On Thursday, Rex Tillerson was sworn in as the new United States Secretary of State. In relations with Moscow Tillerson is likely to embrace a pragmatic approach, according to Grigory Yarygin, a political analyst and specialist in American politics.
The new US state secretary was sworn in by Vice President Michael Pence. The official ceremony took place in the White House, in the presence of President Donald Trump.
In a congratulatory telegram to Tillerson, Russian Foreign Minister Sergei Lavrov expressed hope for a constructive dialogue between Moscow and Washington.
"[The telegram] reads: Russian-US relations continue to play a special role in the modern world, remaining a key factor for ensuring the strategic stability and security. I am hoping for a constructive dialog with you on the whole range of the issues on bilateral and international agenda," Foreign Ministry Spokesperson Maria Zakharova said at a press briefing on Friday.
Tillerson is the former CEO of Exxon Mobil, one of the world’s largest energy companies. He was harshly criticized by US political establishment for his close business ties with Russia and alleged friendly relations with Russian President Vladimir Putin.

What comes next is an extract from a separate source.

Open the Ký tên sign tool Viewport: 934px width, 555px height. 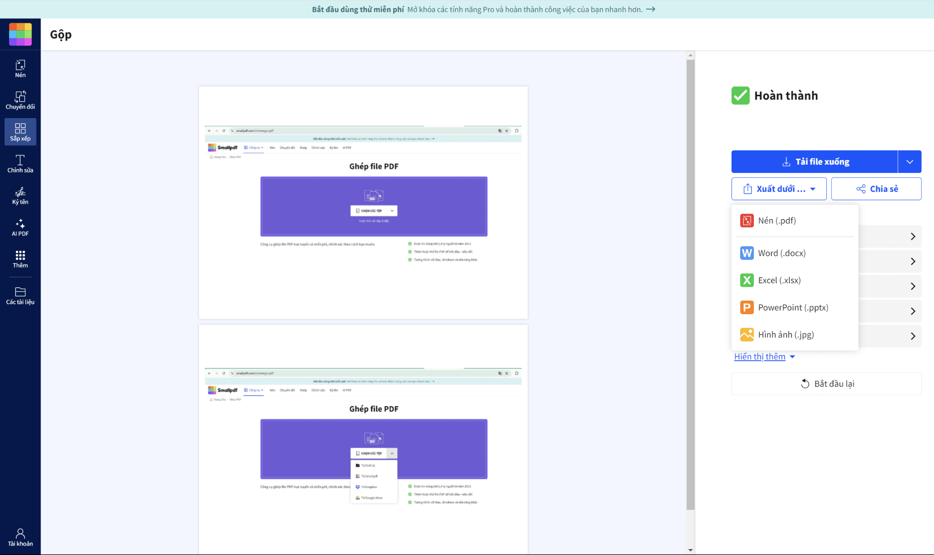pos(20,196)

Rex Tillerson is expected to have a pragmatic foreign policy approach, independent from US Congress, according to Grigory Yarygin, a lecturer at the Department for American Studies, the St. Petersburg State University.
"We can say that Tillerson will act independently, just like Donald Trump. They owe Congress nothing. They will act independently despite demands from congressmen. As for his foreign policy, it is likely to be realistic, non-militarized and pragmatic," Yarygin told Radio Sputnik.

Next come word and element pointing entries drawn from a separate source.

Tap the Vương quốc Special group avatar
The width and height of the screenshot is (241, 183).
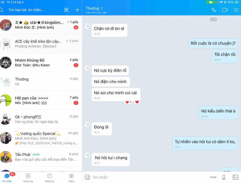click(6, 138)
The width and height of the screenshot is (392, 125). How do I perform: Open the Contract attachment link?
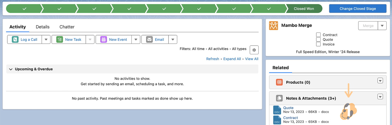click(290, 118)

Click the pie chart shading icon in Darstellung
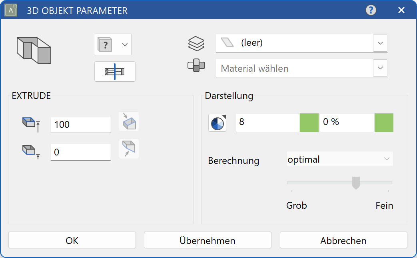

The expert suggested that Tillerson is likely to concentrate on Washington’s economic interests and commercial relations.
"He doesn’t have a diplomatic experience, but he is a responsible team player. He also has leader skills. So, I think he will be a good US State Secretary," Yarygin said.
According to him, in building ties with Russia, Tillerson will adhere to a pragmatic approach.
"His starting point will be the fact that Russia acts rationally. There will be no provocations with sanctions. At the same time, he has a hardline view of sanctions and Russia’s foreign policy. I think he will run a deterrence policy towards Moscow, including no criticism and no confrontation," the expert pointed out.
Yarygin’s assumption was echoed by Konstantin Kosachev, the chairman of the Foreign Affairs Committee of the Russian upper house of parliament.
"Tillerson’s rationalism and his commitment to practical results will make the US foreign policy more pragmatic and less ideology-biased," Kosachev told RIA Novosti.
The senator regards the new US State Secretary as a "reliable partner" for Russian Foreign Minister Sergei Lavrov to start a substantial dialogue on the future of US-Russia bilateral relations.
"Of course, Tillerson is not that pro-Russian, as some of his opponents have portrayed him. He also made a series of harsh statements about Russia during hearings in Congress. But this is not what he really thinks," Kosachev concluded.